DOCUMENT —
At that preliminary meeting, the undertaker will give you an idea of the range of services they offer (increasingly comprehensive) but he probably won’t mention prices unless you ask him. (Which you may well not want to do at that point.) He will also discuss what type of funeral/burial/cremation you have in mind. This is important for him,as he will have to arrange with the crematorium or local vicar when he can have access to their facilities. If you are not ready to decide or fix a date (and you may well not be), make that clear and try to avoid coming to a rushed or supposedly provisional conclusion. Most undertakers realise that you are likely to be still in shock at the death and will understand that you need time to make important decisions. It is however sensible to have, by the end of the meeting, a list of decisions that need to be made and a sense of the order in which those decisions are required.

Second meeting.

Normally, the undertaker will propose a further meeting, possibly at their premises, when more detailed decisions can be made. Again this is important for him (as he may have to negotiate with other suppliers) but don’t let him hasten you into decisions you are not yet ready to make. Many people find this part of the process the most upsetting. Choosing a coffin seems especially gruesome; so does deciding what clothes the deceased should be wearing for the occasion. If you have had the chance to discuss these details with close members of the family before you go to the meeting with the undertaker, you will be able to handle this part of the business better. If you have (or the deceased had) a funeral plan with a firm other than this undertaker, this is the time to tell your undertaker and, ideally, to give him the policy. Most will be happy to handle that part of the process on your behalf, though he may need your written authority to make a claim - and a copy of the death certificate.

At this stage, the undertaker may want to know how many cars you will need to take the family to and from the church or crematorium. Again, this is more pressing for him than it is for you, so if you need more time to think about that, ask for it.

The undertaker will probably ask you if members of the family would like to see the deceased before the coffin is closed. Obviously this is a matter for everyone to decide for themselves. My own experience is that, although it is a very emotionally demanding visit, the great majority of people are later very glad they made the effort. The undertaker’s staff usually show themselves to be respectful and compassionate and make the visit as comfortable as they can. (It needs hardly be said that it is really important to stick to the schedule. If you tell him, X and Y will come at two o’clock to take their leave of the deceased, try to ensure they do indeed appear at two o’clock.)

REQUIREMENTS —
1. From the funeral-arranging text, return everything from "The undertaker will probably" down to "at two o’clock.)".
2. List the items the funeral-arranging text says the undertaker may need from you to handle a funeral plan held with another firm.
3. Write what comes next in the funeral-arranging text, picking up after its last sentence.

INFORMATION GIVEN —

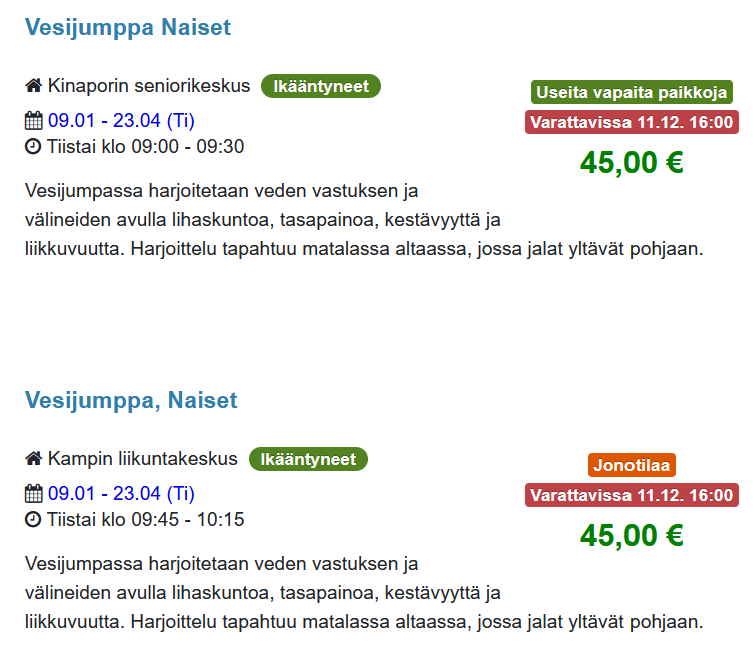The height and width of the screenshot is (663, 753).
Task: Click the house icon beside Kinaporin seniorikeskus
Action: point(34,86)
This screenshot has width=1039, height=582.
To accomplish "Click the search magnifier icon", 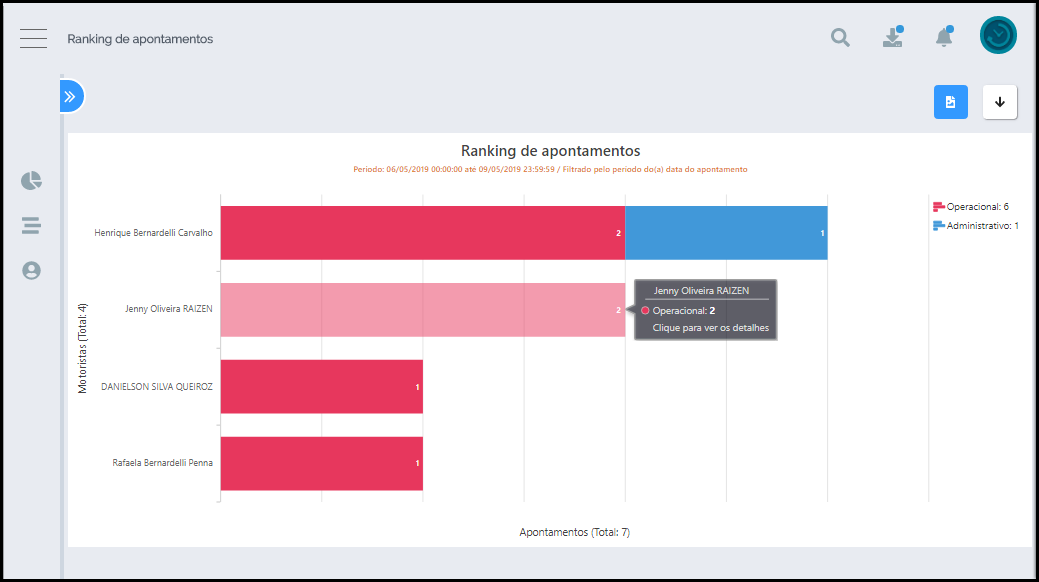I will (x=840, y=38).
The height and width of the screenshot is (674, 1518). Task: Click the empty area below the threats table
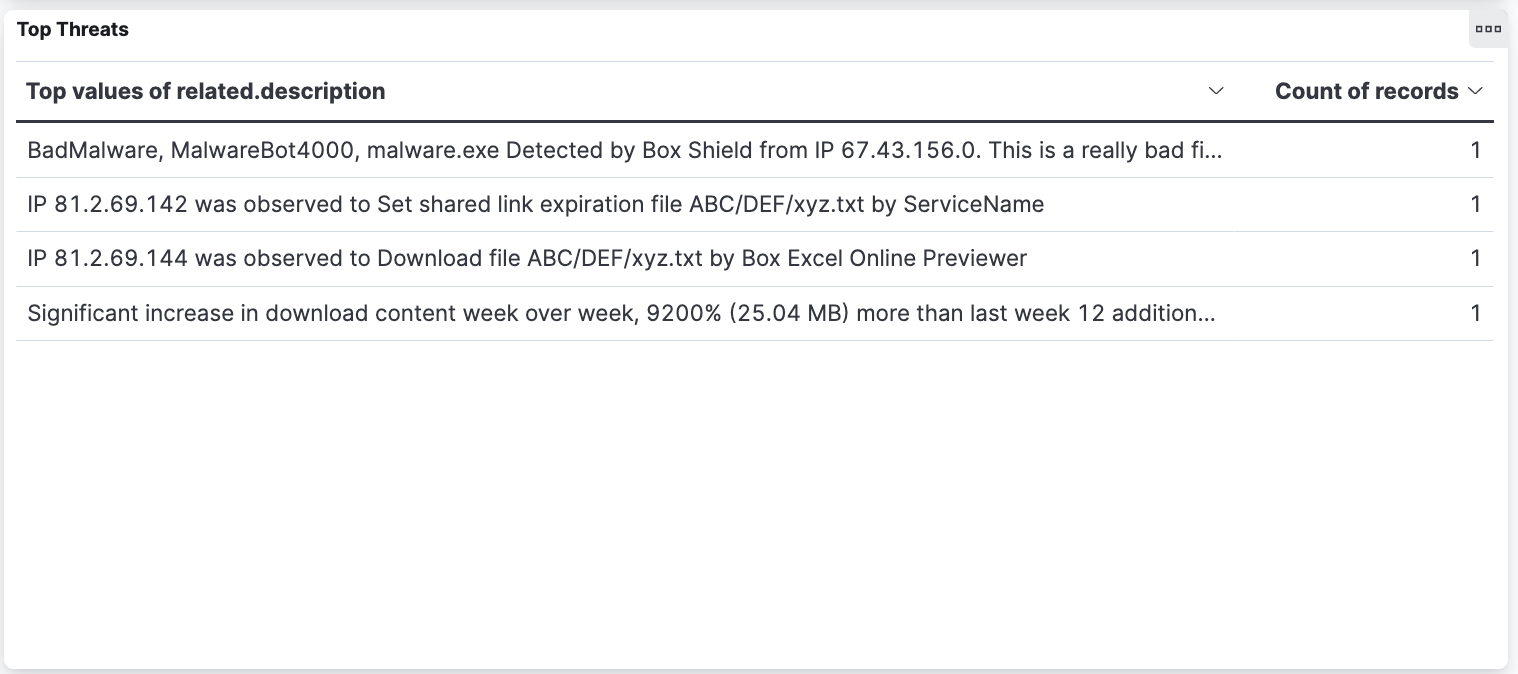755,500
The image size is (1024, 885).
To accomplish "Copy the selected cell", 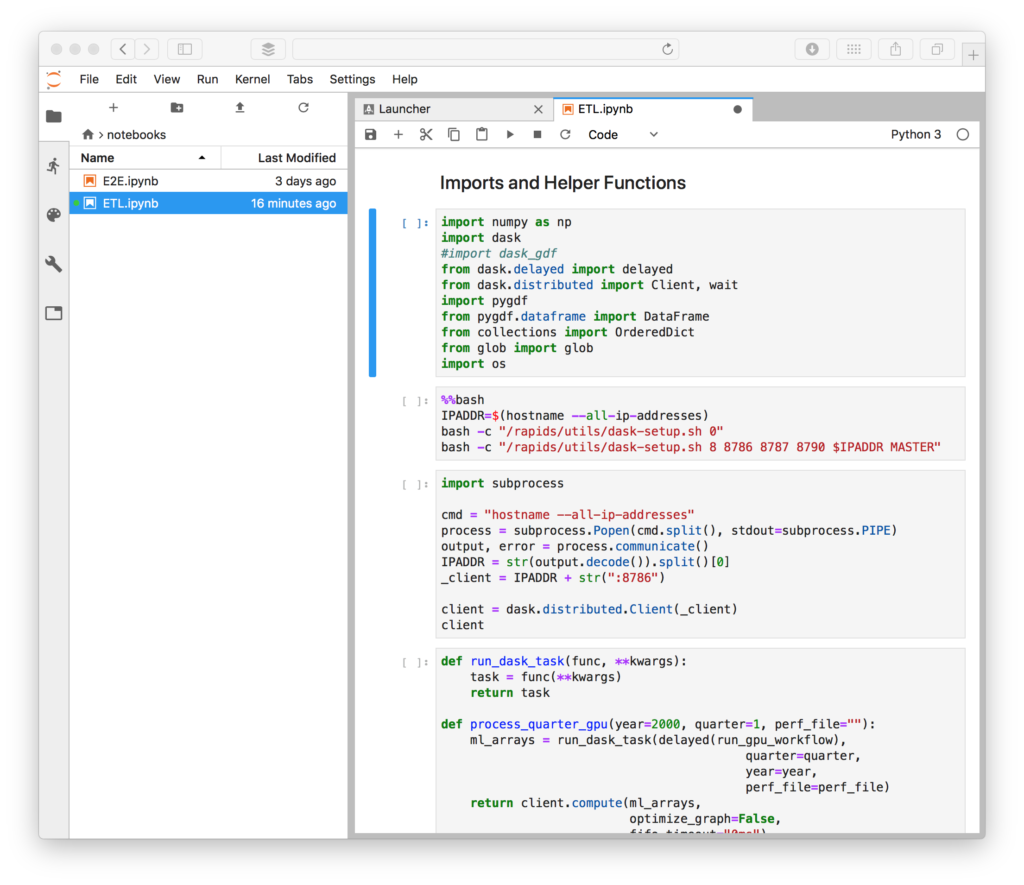I will 453,134.
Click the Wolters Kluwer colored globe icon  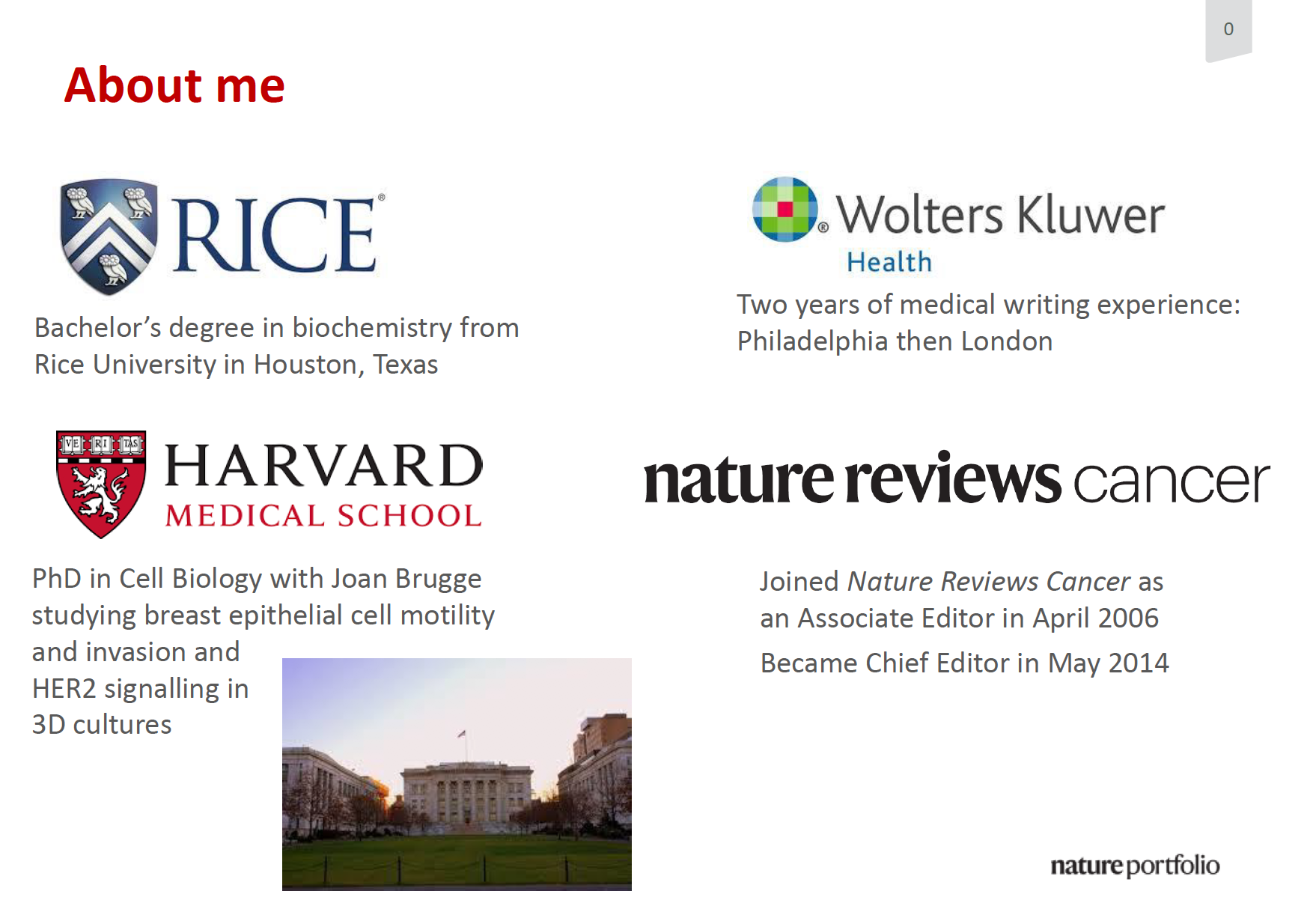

RESULTS FOR EACH TASK —
1.
The undertaker will probably ask you if members of the family would like to see the deceased before the coffin is closed. Obviously this is a matter for everyone to decide for themselves. My own experience is that, although it is a very emotionally demanding visit, the great majority of people are later very glad they made the effort. The undertaker’s staff usually show themselves to be respectful and compassionate and make the visit as comfortable as they can. (It needs hardly be said that it is really important to stick to the schedule. If you tell him, X and Y will come at two o’clock to take their leave of the deceased, try to ensure they do indeed appear at two o’clock.)

2.
- the policy
- your written authority to make a claim
- a copy of the death certificate

3.
It is usual for the undertaker to arrange for the printing of the service. (Some do it in-house.) Some will offer guidance on the design of the service or offer you samples from which you can take ideas. Always insist on seeing a proof. What seemed a good idea the day before yesterday may seem an incipient disaster when you see it in print.

The day of the funeral.

On the day itself, relax and leave everything to the undertaker who will be leading the funeral. He will see to timing, travel, seating, flowers, liaison with the church or crematorium, and, in most cases, he will walk ahead of the hearse for the last few hundred yards in formal morning dress and top hat, thereby warning onlookers that it is appropriate to show proper respect.

Receiving the ashes.

If you chose a cremation, the undertaker will deliver the ashes (in the urn or casket you will have chosen at the second meeting) to your address. This is never an easy moment. Normally, the undertaker's role ceases at that point. It will be for you to decide what to do with the ashes. Some people keep them for years; others scatter them at a favourite beauty spot; others bury them in the church yard. It is your decision. If you have questions about it, the undertaker will be pleased to answer them, but normally he (or, increasingly frequently, she) will see his duties as complete once he has delivered the casket or urn.

Paying the bill.

Most undertakers are sensitive enough not to send you the bill too soon after the event. Once you have it, do go through it carefully, checking that all the entries are correct and in accordance with your instructions. Mistakes do arise from time to time, and most firms are readily accommodating once they are pointed out. There have been reports of egregious overcharging - eg on flowers. Luckily they are rare and the majority of the profession find them disgusting.